Acordo da UE com a Turquia fortalece Erdogan
O acordo com a Turquia, de legalidade duvidosa, fortalece o autoritarismo de Erdogan e atesta a fraqueza de Bruxelas
A história do relacionamento entre a Turquia e a União Europeia está cheia de ironias. Desde a vitória da revolução nacionalista em 1922, a Turquia quis ser plenamente aceita como uma integrante laica da civilização ocidental, sem sucesso. Entrou no Conselho da Europa em 1949, na Otan em 1952 e fez o seu primeiro pedido de admissão na Comunidade Econômica Europeia, precursora da União Europeia, em 1959. Desde então, o tema da integração europeia criou uma série de frustrações para os turcos.
Embora a filiação da Turquia nunca tenha sido formalmente descartada, foi indefinidamente adiada, ora por questões políticas, ora por razões de instabilidade econômica, ao passo que a vizinha Grécia, apesar de sua fragilidade financeira e falta de transparência pública, foi aceita em 1981 (sete anos após emergir da ditadura) e mesmo integrada na Zona do Euro por razões políticas e estratégicas.

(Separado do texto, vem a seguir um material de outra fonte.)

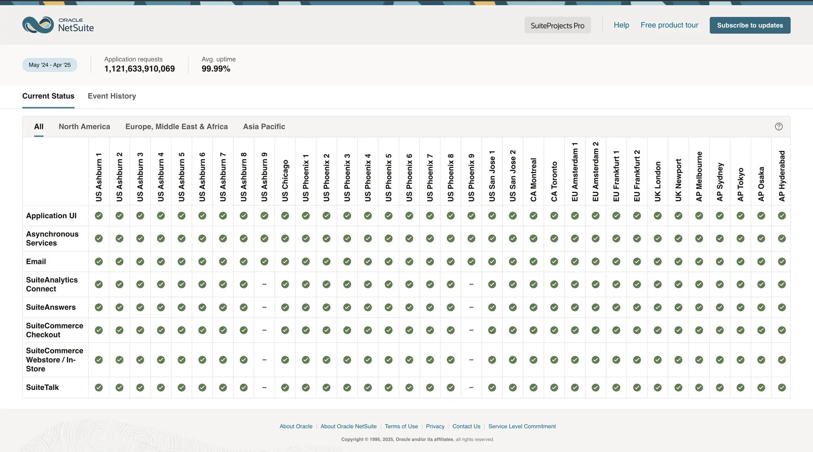Switch to the Event History tab
This screenshot has width=813, height=452.
(x=112, y=96)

O Goldman Sachs auxiliou no ocultamento do seu endividamento real, com as consequências hoje conhecidas. Ancara teve, por vezes, o apoio de Londres e a razão mais forte para a exclusão era o receio de Paris e Berlim de fazer de um país muçulmano o maior integrante da União Europeia em população (hoje ainda está atrás da Alemanha, mas deve superá-la em 2018) e abrir o continente à livre circulação de seus cidadãos.
Em 2002, o ex-presidente francês Valéry Giscard d’Estaing, então presidente de uma comissão sobre o futuro constitucional da Europa, explicitou ao jornal Le Monde o que muitos outros líderes europeus pensavam em privado: “A Turquia jamais poderá pertencer à União Europeia por ter outra cultura, enfoque e modo de vida”.

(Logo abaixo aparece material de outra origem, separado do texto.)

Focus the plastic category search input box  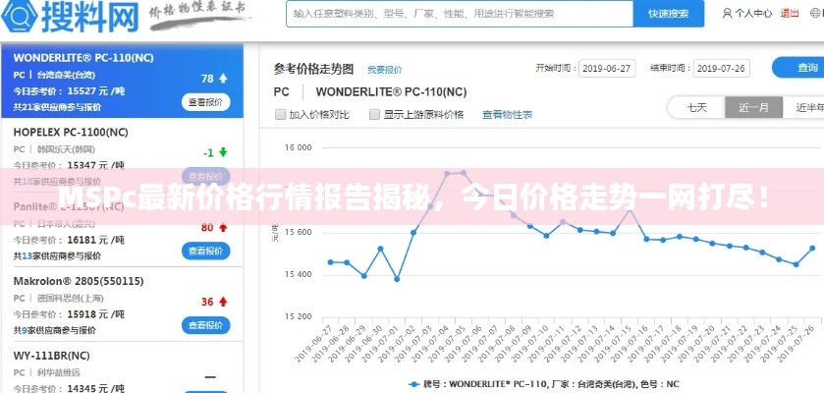457,14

Alegou que a adesão dos turcos abriria caminho a países como o Marrocos, pois “a capital e a maior parte da população ficam na Ásia”, embora a localização nesse continente não tenha impedido a adesão de Chipre.
Dois anos depois o então cardeal Joseph Ratzinger, depois papa Bento XVI, se opôs com argumentos “culturais” que disfarçavam mal o preconceito. “A Turquia sempre representou um continente diferente, em contraste permanente com a Europa. Unir os dois continentes seria um erro. Ela poderia tentar criar um continente cultural com os países árabes vizinhos.”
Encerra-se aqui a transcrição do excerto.